DocketNumber: 1D11-1369
Citation Numbers: 76 So. 3d 1117, 2011 Fla. App. LEXIS 20906, 2011 WL 6851187
Judges: Benton, Rowe, Ray
Filed Date: 12/30/2011
Status: Precedential
Modified Date: 10/19/2024
District Court of Appeal of Florida, First District.
Bill McCabe, Longwood, and Michael G. Srebnick, Miami, for Appellant.
Susan J. Arrick of Arrick, Peacock & Kerr, Miami, and William H. Rogner, Winter Park, for Appellees.
PER CURIAM.
In this workers' compensation appeal, the claimant argues that the judge of compensation claims (JCC) erred in finding *1118 that the claimant failed to give timely notice of his thoracic spine injury, in ruling that he was not entitled to an evaluation by a thoracic surgeon, and in denying his claims for temporary benefits from July 20, 2009, and continuing, and for penalties, interest, costs, and attorney's fees; and in awarding the employer and its carrier prevailing party costs. We affirm without further comment the JCC's finding that the claimant did not provide timely notice of any injury to his thoracic spine described as such. We reverse and remand as to all remaining issues because the JCC failed to identify clear and convincing evidence in support of her apparent rejection of the expert medical advisor's (EMA's) opinion.
While within the scope and course of his employment, the claimant had a motor vehicle accident on March 20, 2009, which he reported to his employer on that date. He did not, however, report any injury resulting from the accident until June 4, 2009, when he filed a petition for medical and indemnity benefits, alleging a chest wall injury. The employer and its carrier accepted the chest wall injury as compensable and provided benefits.

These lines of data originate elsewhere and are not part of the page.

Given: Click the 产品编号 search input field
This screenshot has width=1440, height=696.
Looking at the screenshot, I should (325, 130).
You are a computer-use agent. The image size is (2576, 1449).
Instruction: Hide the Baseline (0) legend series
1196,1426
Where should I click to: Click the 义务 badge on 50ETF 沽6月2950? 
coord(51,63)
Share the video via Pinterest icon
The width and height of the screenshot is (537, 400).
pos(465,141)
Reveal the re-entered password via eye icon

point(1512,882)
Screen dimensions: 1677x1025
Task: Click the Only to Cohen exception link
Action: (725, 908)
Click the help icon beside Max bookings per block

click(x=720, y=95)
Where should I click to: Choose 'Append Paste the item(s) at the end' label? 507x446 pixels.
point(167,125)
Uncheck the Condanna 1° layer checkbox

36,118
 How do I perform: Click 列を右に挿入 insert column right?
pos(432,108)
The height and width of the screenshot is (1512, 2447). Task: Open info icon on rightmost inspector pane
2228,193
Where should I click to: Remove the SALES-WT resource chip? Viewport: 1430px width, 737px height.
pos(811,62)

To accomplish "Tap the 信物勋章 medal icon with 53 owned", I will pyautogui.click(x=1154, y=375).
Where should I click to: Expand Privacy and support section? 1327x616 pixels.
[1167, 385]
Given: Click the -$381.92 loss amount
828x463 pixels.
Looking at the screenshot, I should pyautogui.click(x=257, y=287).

Later the claimant requested a change in physicians, and Dr. Badell was authorized. Dr. Badell recommended that the claimant be examined by a thoracic surgeon to determine the cause of the claimant's continuing chest pain. On the other hand, the employer's independent medical examiner opined that such an examination was unnecessary.
To resolve the impasse, the employer and its carrier requested appointment of an EMA, and the JCC appointed Dr. Campbell as the EMA. Dr. Campbell examined the claimant on October 15, 2010. Based on his physical examination and a review of medical records and depositions, Dr. Campbell agreed with Dr. Badell that an evaluation by a thoracic surgeon was medically necessary. The JCC, in the order under review, denied the claim for an evaluation by a thoracic surgeon, but failed to identify any specific evidence justifying rejection of the EMA's opinion.
Section 440.13(9)(c), Florida Statutes (2008), mandates that the JCC appoint an EMA when there is a disagreement in the opinions of the health care providers. See Palm Springs Gen. Hosp. v. Cabrera, 698 So.2d 1352, 1356 (Fla. 1st DCA 1997). The opinion of the EMA shall be admitted into evidence. See § 440.25(4)(d), Fla. Stat. (2008). The opinion of the EMA is presumed correct unless the JCC finds clear and convincing evidence to the contrary. See § 440.13(9)(c), Fla. Stat. (2008). In Mobile Medical Industries v. Quinn, 985 So.2d 33, 36 (Fla. 1st DCA 2008), we made clear "that an EMA's opinion is presumptively correct unless the JCC finds and articulates ``clear and convincing evidence to the contrary.'" (emphasis added) (quoting § 440.13(9)(c), Fla. Stat. (2002)).
Here, the JCC failed to identify any evidence, much less articulate clear and convincing evidence, that would support rejection of the EMA's recommendation that the claimant's chest wall be evaluated by a thoracic surgeon. Accordingly, we reverse and remand for further findings relating to the EMA's recommendation that the claimant be evaluated by a thoracic surgeon. Because resolution of the remaining issues depends upon the need for and, if there is a need, the outcome of that evaluation, we reverse as to the remaining issues as well.
Accordingly, the order is AFFIRMED in part, REVERSED in part, and REMANDED *1119 for proceedings consistent with this opinion.
BENTON, C.J., ROWE, and RAY, JJ., concur.